Do you have a consent clause in any of your policies or contracts?
If you are relying on the consent of your employees in order to collect and process their personal data these provisions should be reviewed in light of the upcoming changes to data regulation in the EU.
By now you are aware that new EU data protection law, the GDPR, will come into effect on 25 May 2018, imposing new data protection obligations in Ireland and across the EU. Under current data protection rules, as data controllers, you may be relying on the consent of your employees in order to justify and legitimise the collection, retention and use of their personal data for a myriad of different purposes.

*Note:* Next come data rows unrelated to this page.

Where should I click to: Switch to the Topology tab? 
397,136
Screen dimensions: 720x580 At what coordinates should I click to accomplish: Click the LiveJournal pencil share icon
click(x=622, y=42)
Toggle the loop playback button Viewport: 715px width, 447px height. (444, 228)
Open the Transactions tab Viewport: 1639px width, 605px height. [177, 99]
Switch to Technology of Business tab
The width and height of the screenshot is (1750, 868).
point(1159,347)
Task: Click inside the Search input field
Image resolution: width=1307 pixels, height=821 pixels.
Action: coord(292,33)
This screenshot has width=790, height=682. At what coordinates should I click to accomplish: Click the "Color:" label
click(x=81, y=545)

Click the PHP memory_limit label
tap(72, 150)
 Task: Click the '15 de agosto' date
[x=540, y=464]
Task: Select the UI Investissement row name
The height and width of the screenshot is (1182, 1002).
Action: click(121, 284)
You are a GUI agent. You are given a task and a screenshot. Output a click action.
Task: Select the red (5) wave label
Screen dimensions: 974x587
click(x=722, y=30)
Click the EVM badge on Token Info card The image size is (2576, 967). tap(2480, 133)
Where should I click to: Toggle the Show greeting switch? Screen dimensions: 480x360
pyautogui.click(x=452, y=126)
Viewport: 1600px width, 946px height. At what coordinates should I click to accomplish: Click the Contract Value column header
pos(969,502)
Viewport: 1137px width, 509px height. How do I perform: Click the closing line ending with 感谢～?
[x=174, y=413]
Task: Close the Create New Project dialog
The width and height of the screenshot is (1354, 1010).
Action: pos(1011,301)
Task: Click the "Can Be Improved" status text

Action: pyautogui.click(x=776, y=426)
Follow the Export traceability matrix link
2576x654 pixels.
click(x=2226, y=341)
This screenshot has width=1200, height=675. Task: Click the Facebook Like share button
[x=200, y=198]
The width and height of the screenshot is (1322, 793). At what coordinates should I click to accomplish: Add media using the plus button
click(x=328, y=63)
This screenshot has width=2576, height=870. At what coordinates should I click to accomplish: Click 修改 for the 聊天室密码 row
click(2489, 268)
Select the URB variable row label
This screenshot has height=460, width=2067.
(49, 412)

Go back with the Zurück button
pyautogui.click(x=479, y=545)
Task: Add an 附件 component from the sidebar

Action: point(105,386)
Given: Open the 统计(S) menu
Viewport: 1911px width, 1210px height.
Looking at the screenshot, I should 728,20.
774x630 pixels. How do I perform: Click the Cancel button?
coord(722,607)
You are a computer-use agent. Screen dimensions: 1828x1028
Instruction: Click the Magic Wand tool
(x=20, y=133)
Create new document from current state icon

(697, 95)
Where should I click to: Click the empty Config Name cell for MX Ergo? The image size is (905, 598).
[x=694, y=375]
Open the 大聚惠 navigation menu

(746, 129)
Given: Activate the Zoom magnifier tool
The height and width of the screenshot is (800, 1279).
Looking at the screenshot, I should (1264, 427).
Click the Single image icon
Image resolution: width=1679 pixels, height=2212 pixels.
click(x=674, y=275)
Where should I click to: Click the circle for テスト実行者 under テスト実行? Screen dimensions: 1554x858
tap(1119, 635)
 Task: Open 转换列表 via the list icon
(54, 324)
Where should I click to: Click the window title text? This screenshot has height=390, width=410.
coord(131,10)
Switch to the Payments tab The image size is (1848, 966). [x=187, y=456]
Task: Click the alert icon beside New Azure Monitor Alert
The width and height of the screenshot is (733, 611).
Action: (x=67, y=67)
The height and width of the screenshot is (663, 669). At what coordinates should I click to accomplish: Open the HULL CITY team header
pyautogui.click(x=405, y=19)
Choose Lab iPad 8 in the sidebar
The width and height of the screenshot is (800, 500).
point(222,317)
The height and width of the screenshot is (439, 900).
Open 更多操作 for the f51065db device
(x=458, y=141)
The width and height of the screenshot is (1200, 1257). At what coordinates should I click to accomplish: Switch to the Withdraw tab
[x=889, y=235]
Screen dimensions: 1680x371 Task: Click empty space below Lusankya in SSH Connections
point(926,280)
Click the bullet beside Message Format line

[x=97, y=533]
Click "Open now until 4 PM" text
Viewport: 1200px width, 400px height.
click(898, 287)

However, while consent still remains a legitimate ground for processing both sensitive and non-sensitive data, the GDPR sets out clearly defined requirements around consent. Consent must be freely given, specific, informed and an unambiguous indication of the data subject's wishes represented by a clear affirmative action. Consent must also be obtained for specific purposes. Under the new regulations, you will be required to seek multiple consents from your employees where the data collected could be used for a number of different purposes and, as with the current rules, this consent may be withdrawn at any point by the employee.
However, the GDPR also provides for the processing of data on the grounds of legitimate interests. The legitimate interest must be balanced and must not disproportionately interfere with the fundamental rights or freedoms of the individual employee.
In order to navigate this more onerous burden surrounding consent, we advise that you review your contracts, policies and procedures now for any references to a consent-based system.
The two main overarching principles of the GDPR are accountability and transparency. Therefore, employees should be made aware of the types of personal data you process or hold, for how long it will be retained, and that it will be stored securely and confidentially.
Any references to employee consent should be replaced or supplemented with provisions notifying employees of the forms of data you may collect from them including sensitive personal data, e.g. medical certificates and reports; the multitude of purposes that this data may be used for; and include details of the legal basis on which such data is processed.